If you can provide some insight on the physics of your problem, someone can suggest how to approach a momentum source to model it.

Thanks for your reply Fluid23, that was quite helpful. My apologies, I will provide a detailed insight into my problem below.

I am attempting to model an Oscillating Water Column (OWC) Wave Energy Converter (WEC) that's integrated into a floating breakwater.

Here, I have modelled the outer fluid domain as a Numerical Wave Tank with the model placed inside the tank. The Volume of Fluid model is used with water waves propagating through the tank and entering the OWC chamber, inducing a dynamic air pressure within the chamber which would, typically, turn a bi-direction Wells turbine. To model the linear pressure drop experienced by a Wells turbine they have used a porous cloth mesh placed at the top of the J shaped channel.

My issue at the moment is modelling the porous region (I have the resistance values sorted now). Your response has made it somewhat clearer however the interfaces are causing me issues still. What should I have the inlet of the porous region and the outlet of the porous region interfaced with using my geometry as shown in the attachments?

Ok... your explanation is helpful but I am still struggling a bit with your domain. Is the gray box in image 2 fluid or solid or is that the inside surface of a larger fluid volume? Can you sketch the problem in 2D? It will be easier to grapple with.

A cloth mesh definitely falls under the scope of Darcy-Forchheimer so a porous region or baffle is appropriate. Something that thin may be better with a baffle. With a region (finite thickness) you need to have at least 3 (I like to use 5) cells through the thickness of the region. For something that thin, you end up with a bunch of very, very small cells. I would steer you back toward the baffle if you are modeling anything less than 0.05 inches thick. You should still be able to work out your resistance inputs the same way, if you have issues let me know.

As far as the what goes on the inlet/outlet of the porous region, you should have a fluid region contacting both sides of the ‘cloth’ with a face that has the same shape as the cloth (i.e. conformal). For a baffle you just need to separate fluid regions with conformal face that has the shape of the cloth. Then you change the interface type to porous baffle and assign properties. To (hopefully) make this more obvious, if you have a porous region surrounded by a single fluid volume you would subtract the porous volume from the fluid volume so that the porous region fits inside the hole left by the subtraction.

One issue I think you will run into, and I could (very likely) be wrong because I use the poly-mesh exclusively, is that you cannot have interfaces with a trimmed mesh. It difficult to create a conformal face with curvature using this mesh. Many years ago that this was not supported, but perhaps that has changed.

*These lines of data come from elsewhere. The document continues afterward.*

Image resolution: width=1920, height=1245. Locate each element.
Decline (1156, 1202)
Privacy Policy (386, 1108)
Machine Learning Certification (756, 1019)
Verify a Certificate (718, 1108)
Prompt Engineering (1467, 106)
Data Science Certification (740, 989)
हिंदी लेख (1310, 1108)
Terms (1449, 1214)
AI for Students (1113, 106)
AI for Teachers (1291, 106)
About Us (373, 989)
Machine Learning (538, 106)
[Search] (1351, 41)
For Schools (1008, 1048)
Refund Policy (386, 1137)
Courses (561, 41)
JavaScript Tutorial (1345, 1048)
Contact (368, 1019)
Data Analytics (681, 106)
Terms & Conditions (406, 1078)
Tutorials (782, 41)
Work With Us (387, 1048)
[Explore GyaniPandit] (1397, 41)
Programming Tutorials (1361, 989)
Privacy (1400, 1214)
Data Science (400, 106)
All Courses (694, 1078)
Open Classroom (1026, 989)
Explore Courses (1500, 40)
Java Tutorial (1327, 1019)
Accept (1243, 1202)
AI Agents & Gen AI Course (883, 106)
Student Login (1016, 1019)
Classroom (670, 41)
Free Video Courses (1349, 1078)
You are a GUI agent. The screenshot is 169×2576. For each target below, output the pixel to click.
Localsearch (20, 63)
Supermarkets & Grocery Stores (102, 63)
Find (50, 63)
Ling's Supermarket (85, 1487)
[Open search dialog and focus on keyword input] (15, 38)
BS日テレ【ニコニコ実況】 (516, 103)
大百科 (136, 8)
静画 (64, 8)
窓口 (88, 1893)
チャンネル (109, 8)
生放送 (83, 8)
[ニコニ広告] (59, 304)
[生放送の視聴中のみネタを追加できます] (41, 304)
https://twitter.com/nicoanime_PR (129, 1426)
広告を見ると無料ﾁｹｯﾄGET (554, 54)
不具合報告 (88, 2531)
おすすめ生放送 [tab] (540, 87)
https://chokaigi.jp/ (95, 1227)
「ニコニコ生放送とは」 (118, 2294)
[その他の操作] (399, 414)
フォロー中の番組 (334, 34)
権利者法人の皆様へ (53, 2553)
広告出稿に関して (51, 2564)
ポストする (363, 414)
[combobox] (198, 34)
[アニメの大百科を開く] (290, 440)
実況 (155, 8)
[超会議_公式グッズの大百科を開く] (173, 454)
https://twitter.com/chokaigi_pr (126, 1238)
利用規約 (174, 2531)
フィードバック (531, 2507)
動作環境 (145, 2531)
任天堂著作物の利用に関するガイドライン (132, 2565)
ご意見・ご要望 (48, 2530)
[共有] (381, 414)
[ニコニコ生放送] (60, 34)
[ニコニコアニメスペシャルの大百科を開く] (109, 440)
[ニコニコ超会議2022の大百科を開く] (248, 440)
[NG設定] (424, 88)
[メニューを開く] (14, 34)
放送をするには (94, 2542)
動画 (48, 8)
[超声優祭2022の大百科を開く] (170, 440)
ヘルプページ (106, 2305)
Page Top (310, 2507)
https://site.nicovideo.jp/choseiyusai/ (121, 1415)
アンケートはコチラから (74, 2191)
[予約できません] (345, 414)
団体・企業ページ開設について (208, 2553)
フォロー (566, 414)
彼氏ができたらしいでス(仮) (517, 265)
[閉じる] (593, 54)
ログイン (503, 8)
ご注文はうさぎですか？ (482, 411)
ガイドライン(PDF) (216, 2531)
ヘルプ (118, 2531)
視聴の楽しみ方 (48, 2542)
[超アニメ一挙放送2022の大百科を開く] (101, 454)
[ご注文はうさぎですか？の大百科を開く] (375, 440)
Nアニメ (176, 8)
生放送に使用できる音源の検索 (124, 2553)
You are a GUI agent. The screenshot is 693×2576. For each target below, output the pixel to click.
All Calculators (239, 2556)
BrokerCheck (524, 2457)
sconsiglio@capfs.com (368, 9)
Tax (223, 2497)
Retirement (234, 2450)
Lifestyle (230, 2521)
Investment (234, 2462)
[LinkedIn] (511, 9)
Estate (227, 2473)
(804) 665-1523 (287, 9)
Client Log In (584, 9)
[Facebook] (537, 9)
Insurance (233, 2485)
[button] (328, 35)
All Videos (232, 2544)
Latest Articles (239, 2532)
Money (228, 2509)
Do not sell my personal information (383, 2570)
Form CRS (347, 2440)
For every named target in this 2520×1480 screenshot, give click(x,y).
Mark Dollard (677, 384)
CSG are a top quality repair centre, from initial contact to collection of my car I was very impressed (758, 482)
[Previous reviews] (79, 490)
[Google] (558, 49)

I've attached a 2D representation of my domain. The outer box representing my Numerical Wave Tank, inside I have the floating breakwater/OWC implemented using an overset mesh. The model is subtracted from the overset mesh around the model and then overset mesh boundary applied to the interface between NWT and overset. All works perfectly up until the porous bit. :confused:

Got it...

Next question, can you clarify what is wrong when you say 'All works perfectly up until the porous bit.'? Are you getting odd results, not able to run the model?

Have you tried it without the porous region?

Yes, it runs fine without the porous mesh. I am having trouble with what to interface the porous faces to - should it be to the overset mesh, faces of the breakwater or the NWT background. I've attempted it with all of the above however sometimes the sim will run for 5 iterations and then give an error, sometimes 'floating point' error. Or will run but produce no pressure drop at all.

There should be totally separate and independent air volume inside the column between the water and porous media. I have never tried a multi phase free surface model like this though, so you may be beyond my help at this point.